Circular | 15km (9.31 miles) | Difficulty: Medium

Please note that the route given is a rough guide and should not be relied upon solely when planning a walk. Remember to plan ahead, get a proper map and ensure you have the right equipment.

The route’s challenge depends greatly on the conditions. On a dry day the route offers amazing views with a leisurely ascent and descent but on wetter days (which are quite frequent here due to its placement on the edge of the Pennines) the portions of the route taking place on higher ground can be formidable. All tracks along the route are clear and simple enough to follow.

1: Starting from the village’s car park walkers should follow the main road South-Easterly until they are just about to leave the village. Here there is a sign pointing out the Pennine Way along a lane heading East. The route follows this lane.

2: From here the route follows the Pennine Way along the lane till it eventually becomes a track. Along this section the route gently ascends, offering good views of Dufton Pike to the North.

3: The track eventually leads into an enclosure. Here the route heads through the gate to the left and further up hill. Along here walkers will pass a cairn with an arrow laid out in stones next to it. The route follows where this arrow points to the top of the climb and continues along the Pennine Way path which is well maintained. Along this section you will have some great views of both the Eden Valley and High Cup Nick if it isn’t too cloudy.

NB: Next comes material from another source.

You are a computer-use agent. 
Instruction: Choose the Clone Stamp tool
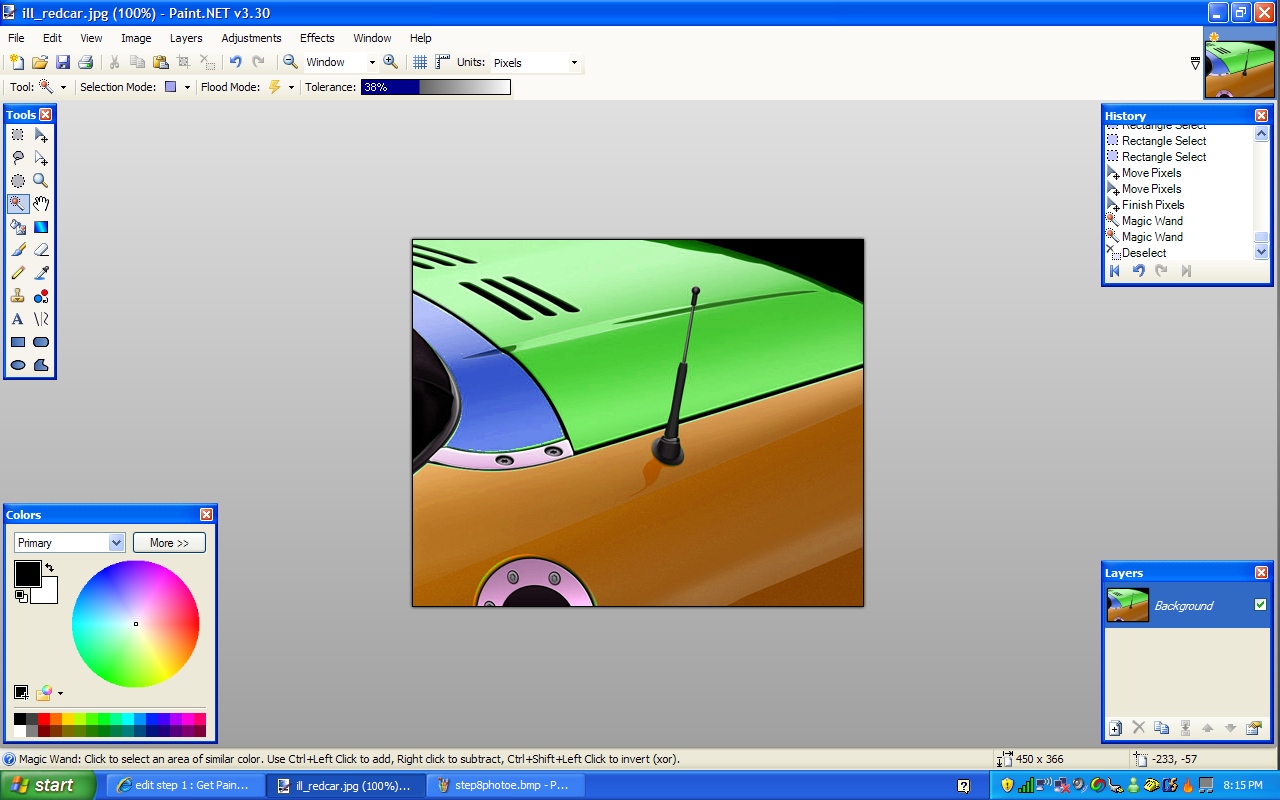[x=17, y=296]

4: Eventually the route reaches a fork in the path. There is the chance to follow the lower route though this is not advised in wetter conditions as it is closer to the edge and involves scrambling across rocks. The route therefore follows the path heading up hill. Both these paths eventually meet back up before reaching the head of the valley.

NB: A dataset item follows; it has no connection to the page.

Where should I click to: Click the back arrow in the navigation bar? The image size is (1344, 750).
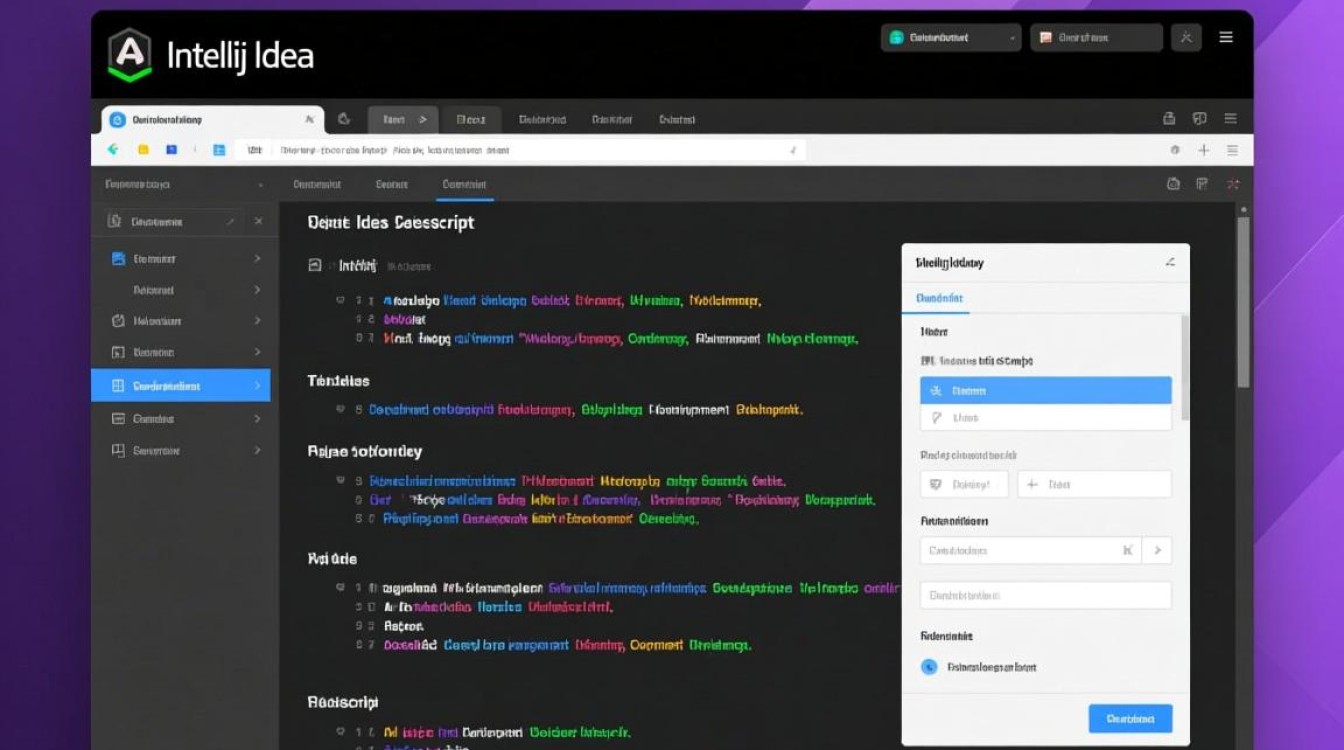pyautogui.click(x=114, y=148)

5: From here things can be very wet as clouds and wind are funnelled to the top of the valley. Walkers can choose to take an alternate route here which involves heading down into the valley. This route entails scrambling over a large boulder field to get to the bottom of the valley with a steep descent and is not recommended in wetter conditions. This route climbs uphill instead to reach a track that follows the ridge on the other side of the valley. Though this track isn’t as clear as the previously followed Pennine Way it is clear enough to be obvious in most conditions and has the occasional marker alongside it.

6: Eventually the track leads over a style and starts to move away from the ridge edge. It is important to note that the track along this side of the valley can be quite boggy in places. The route follows the track as it moves away from the High Cup Nick valley and over the top of Middle Tongue ridge.

7: Eventually the track starts to descend into the Trundale Gill valley. Murton Pike can be viewed on the far side against the stunning backdrop of the Eden Valley.

8: The route continues downhill and edges around the bottom of Middle Tongue. Along this section the route meets up with the track that would be followed by walkers taking the alternative route down the High Cup Nick valley floor.

9: At the bottom of the descent the track crosses Trundale Gill then follows a short incline up to Harbour Flatt, a farm. The route passes trough a gate into the farmyard where walkers should head immediately right and along the track to the road.

10: Once at the road the route again heads right and follows the road North. This is a relatively quiet stretch of road but walkers should remain vigilant of vehicles coming round the many blinds corners along this section. There are several chances to view the High Cup Nick valley again along the road.

11: Eventually the road reaches the main way into Dufton where the route heads right and back into the village.

In addition to the free car park (with facilities) there are plenty of places to park along the roadside in Dufton, though it can get quite busy. The route could be attempted in an anti-clockwise direction without much difficulty as the inclines and descents are pretty much the same. The alternative route of heading down the valley itself will shave a mile off the walk but should only be attempted in good weather conditions.